D'ailleurs, il restait l'affaire de son fils.
Rylan dormait encore profondément lorsque Syrra l'amena au chevet du garçon. Elle l'avait installé dans l'une des pièces à l'étage de l'ancienne bibliothèque de Kurivon . Autrefois, les gardiens de Kurivon s'étaient barricadés dans ce vieux bâtiment, résistant aux démons qui avaient envahi l'île, et bien que les loups de Kurivon aient tous eu un autre logement maintenant, il restait encore quelques pièces aménagées en chambres à coucher.
"Je ne voulais pas qu'il se réveille dans une infirmerie," expliqua doucement Syrra , regardant le garçon endormi avec une vive sympathie dans ses yeux bleus. "Je pense qu'il a vu suffisamment de sang pour une vie."
Belmont tendit la main pour toucher l'épaule du garçon, espérant que le geste ne paraisse pas aussi gênant qu'il le paraissait.
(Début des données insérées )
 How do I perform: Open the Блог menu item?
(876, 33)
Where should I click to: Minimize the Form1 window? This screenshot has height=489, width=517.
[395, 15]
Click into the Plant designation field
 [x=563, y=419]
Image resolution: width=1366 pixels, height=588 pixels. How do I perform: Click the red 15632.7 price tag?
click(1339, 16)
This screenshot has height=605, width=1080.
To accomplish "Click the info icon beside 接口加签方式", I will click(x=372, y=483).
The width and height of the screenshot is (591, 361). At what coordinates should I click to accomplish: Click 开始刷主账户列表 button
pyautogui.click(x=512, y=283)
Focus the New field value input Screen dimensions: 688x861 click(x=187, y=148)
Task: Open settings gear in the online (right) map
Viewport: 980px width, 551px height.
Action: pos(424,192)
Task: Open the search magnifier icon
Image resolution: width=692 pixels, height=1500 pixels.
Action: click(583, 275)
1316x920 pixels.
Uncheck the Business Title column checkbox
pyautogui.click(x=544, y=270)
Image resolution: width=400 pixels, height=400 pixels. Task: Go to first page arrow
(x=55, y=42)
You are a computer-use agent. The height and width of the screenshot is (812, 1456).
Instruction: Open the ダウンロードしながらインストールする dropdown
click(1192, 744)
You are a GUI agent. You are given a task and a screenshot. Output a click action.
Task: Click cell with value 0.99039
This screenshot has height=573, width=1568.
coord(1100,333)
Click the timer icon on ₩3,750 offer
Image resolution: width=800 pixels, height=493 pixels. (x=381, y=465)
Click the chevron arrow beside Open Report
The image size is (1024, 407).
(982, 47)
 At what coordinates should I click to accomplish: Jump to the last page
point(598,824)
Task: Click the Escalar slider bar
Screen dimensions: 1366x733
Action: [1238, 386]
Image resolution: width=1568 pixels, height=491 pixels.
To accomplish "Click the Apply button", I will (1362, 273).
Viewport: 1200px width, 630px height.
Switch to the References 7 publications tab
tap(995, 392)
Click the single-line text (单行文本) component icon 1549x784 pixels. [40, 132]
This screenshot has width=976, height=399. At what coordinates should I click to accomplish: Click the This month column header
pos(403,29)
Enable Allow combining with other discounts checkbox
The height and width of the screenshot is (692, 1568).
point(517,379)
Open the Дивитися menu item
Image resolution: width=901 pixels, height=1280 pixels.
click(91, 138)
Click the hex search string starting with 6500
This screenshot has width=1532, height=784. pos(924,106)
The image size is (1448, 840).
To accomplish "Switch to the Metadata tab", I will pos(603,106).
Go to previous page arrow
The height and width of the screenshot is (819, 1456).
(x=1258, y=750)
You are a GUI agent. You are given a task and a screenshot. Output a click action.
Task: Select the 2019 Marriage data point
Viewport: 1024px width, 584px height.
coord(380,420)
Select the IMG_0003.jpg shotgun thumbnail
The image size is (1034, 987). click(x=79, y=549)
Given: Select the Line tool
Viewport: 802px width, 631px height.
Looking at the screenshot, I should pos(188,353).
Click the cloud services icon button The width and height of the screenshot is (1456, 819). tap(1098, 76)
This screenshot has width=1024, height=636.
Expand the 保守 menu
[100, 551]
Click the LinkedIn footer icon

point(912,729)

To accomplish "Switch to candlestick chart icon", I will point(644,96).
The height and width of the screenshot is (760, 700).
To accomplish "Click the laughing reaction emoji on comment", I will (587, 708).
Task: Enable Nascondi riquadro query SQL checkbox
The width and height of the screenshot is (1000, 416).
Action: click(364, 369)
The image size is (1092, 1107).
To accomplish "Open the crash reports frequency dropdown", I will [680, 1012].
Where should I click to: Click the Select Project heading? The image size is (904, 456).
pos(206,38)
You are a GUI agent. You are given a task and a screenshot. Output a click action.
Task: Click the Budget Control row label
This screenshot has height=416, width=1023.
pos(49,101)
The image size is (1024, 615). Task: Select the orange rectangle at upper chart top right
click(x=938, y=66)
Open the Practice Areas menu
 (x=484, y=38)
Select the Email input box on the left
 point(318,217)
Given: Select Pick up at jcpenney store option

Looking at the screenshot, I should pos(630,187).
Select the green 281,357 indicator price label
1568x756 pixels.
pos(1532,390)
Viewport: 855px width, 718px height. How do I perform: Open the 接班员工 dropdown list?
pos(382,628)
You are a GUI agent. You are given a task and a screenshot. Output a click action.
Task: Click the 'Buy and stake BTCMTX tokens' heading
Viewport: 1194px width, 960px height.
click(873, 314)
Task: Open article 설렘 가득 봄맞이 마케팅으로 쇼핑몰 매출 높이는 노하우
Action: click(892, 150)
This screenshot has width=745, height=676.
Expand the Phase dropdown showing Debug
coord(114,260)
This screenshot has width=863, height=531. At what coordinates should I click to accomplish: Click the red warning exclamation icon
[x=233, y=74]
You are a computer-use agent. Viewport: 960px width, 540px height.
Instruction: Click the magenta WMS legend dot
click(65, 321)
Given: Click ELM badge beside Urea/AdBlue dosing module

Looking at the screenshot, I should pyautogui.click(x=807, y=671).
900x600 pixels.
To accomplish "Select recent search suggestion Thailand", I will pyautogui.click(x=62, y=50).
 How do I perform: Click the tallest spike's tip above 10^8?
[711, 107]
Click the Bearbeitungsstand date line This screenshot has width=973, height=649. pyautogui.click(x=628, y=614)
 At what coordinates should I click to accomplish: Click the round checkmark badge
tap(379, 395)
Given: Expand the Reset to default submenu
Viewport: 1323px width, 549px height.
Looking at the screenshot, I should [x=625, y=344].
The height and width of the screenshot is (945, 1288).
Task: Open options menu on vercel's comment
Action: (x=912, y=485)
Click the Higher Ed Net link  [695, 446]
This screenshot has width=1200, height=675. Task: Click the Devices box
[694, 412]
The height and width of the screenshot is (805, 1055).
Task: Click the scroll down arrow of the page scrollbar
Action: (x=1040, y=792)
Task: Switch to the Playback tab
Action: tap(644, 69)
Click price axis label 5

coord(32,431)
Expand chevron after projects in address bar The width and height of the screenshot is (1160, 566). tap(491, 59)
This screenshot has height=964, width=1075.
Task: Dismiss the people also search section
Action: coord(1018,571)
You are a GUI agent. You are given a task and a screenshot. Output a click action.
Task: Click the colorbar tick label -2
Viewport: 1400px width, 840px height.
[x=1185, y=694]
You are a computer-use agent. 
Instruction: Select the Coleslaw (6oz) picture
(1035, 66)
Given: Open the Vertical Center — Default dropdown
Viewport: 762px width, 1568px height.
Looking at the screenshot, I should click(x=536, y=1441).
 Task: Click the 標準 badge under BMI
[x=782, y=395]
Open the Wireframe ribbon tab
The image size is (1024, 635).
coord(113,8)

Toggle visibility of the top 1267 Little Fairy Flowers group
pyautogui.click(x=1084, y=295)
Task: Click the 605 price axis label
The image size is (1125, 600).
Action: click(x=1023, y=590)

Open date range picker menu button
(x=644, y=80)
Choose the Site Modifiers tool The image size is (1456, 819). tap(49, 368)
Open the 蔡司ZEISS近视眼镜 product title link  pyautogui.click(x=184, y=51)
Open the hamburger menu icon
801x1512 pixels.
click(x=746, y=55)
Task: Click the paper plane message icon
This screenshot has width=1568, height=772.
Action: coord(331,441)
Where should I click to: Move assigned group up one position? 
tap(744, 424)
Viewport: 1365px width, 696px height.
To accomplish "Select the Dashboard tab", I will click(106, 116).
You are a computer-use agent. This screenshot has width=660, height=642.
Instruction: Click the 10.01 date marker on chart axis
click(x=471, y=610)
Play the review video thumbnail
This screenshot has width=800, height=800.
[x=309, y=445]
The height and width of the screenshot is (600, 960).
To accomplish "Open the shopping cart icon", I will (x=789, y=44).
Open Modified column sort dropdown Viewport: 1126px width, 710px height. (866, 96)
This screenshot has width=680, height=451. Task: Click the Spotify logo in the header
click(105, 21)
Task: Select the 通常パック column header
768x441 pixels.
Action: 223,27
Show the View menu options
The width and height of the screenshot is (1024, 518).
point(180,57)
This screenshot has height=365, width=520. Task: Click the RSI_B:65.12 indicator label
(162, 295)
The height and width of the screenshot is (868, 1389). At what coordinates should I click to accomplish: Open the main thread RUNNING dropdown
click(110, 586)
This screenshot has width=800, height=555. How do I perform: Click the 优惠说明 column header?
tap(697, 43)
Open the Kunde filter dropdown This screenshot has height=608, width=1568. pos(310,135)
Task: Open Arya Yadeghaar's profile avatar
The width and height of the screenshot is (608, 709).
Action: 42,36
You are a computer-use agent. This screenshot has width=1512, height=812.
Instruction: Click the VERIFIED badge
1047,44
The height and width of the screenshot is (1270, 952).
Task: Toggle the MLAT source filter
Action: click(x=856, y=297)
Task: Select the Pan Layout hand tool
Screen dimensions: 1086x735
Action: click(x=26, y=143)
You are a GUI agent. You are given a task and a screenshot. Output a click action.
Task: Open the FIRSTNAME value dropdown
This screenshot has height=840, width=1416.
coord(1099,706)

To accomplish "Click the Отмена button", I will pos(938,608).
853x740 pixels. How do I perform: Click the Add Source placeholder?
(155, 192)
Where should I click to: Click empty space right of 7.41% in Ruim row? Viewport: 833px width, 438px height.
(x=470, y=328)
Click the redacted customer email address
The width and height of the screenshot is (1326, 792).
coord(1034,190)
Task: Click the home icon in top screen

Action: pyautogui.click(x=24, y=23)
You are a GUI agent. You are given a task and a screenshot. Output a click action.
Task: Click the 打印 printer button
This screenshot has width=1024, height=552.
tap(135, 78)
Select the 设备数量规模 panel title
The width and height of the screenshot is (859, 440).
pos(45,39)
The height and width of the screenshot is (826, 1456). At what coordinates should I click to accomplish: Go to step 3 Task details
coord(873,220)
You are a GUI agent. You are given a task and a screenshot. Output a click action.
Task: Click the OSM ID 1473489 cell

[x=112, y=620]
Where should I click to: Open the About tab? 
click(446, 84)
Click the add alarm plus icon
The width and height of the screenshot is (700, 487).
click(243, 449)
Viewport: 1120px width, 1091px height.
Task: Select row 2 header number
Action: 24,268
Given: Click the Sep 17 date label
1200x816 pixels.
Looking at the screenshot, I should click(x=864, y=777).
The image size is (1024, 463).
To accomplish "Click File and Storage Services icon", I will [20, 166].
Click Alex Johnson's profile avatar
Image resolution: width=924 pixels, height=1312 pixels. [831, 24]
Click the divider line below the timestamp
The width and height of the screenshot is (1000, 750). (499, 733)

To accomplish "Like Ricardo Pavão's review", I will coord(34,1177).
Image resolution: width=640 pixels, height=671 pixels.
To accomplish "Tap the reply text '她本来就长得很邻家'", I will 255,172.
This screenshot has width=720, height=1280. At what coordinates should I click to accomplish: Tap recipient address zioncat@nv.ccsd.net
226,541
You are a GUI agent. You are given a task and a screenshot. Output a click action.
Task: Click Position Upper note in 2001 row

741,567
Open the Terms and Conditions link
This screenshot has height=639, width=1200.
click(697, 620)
Ce n'était pas ainsi qu'il avait imaginé ses retrouvailles avec son fils. S'il était honnête, il avait évité de penser à ce sujet. Il s'était attendu à ce que le garçon ait changé – cela faisait dix-huit mois qu'il était parti, après tout, et bien sûr, Rylan était plus grand que dans ses souvenirs, un peu plus large au niveau des épaules, peut-être, et ses cheveux bouclés les cheveux bruns étaient coupés plus courts que dans son souvenir. Mais allongé là dans le lit, le garçon paraissait toujours aussi petit et fragile qu'il l'était le jour de sa naissance.
« Quand va-t-il se réveiller ? » demanda-t-il à Syrra , conscient qu'il était resté silencieux plus longtemps que ce qui était strictement poli.
" Le sort de Raske était puissant, " dit doucement le gardien du savoir , repoussant les boucles du garçon de son visage. « Mais je suis d’accord que c’était la bonne décision. Le sommeil est une bénédiction dans des moments comme ceux-ci. Mais il reviendra très bientôt. Essayez de lui faire boire de l’eau quand il le fait, d’accord ? Elle fit un signe de tête en direction du pichet au chevet du garçon, mais avant de pouvoir quitter la petite pièce, Belmont s'éclaircit la gorge.